とても静かです。野鳥のさえずりの他は一切物音がしません。
雲仙の喧噪が嘘のようです。
五感を研ぎ澄まし、じっくりと自然と対話をしながら歩を進めました。
最も幸せを感じるときです。
体力的には、雲仙の3峰を周回した後なので疲れているはずなのですが、精神はどんどんと浄化されていくのがわかりました。
私をどんどん元気にしてくれる山の力、これが浩然の気というものではないでしょうか。
これぞ山歩きの神髄です。

雲仙と比べれば地味な山ですが、ピンクの花が道の所々にひっそりと、あるいは群れになって咲き誇っています。
その中をゆっくりと、ゆっくりと歩を進めました。



















遠景は午前中に登った雲仙の山々です。同じ山域ですがこちらは(九千部)とても静かでした。

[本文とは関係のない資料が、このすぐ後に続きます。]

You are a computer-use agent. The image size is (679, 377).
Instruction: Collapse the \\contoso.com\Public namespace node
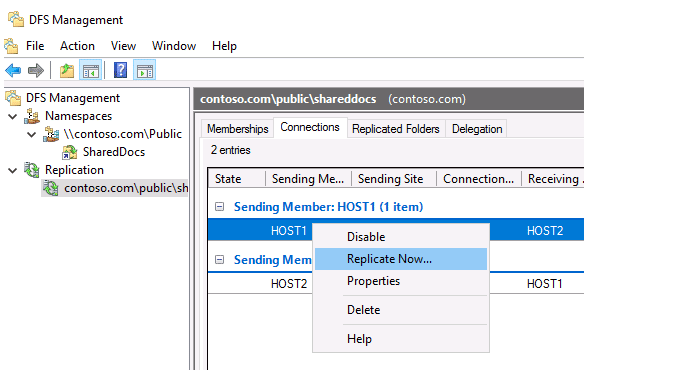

この日の九千部登山は一応計画には入れていました。ただし、私の体力がともなえばの話でしたが。
幸い体力に余力があったのと、雲仙周回に物足りなさ(精神的な充足感)を感じたので九千部に挑みました。
結果的には行ってよかったです。
静かな山の中で精神を解放させ、十分に山に癒やしてもらいました。
最近、パワースポットという言葉を耳にしますが、このパワースポットも同源だと思います。
ただ、人がいっぱいいる中では、自然のパワー(浩然の気)と自己の精神との共鳴はできないように私は思います。
みなさんはどのように思われますか。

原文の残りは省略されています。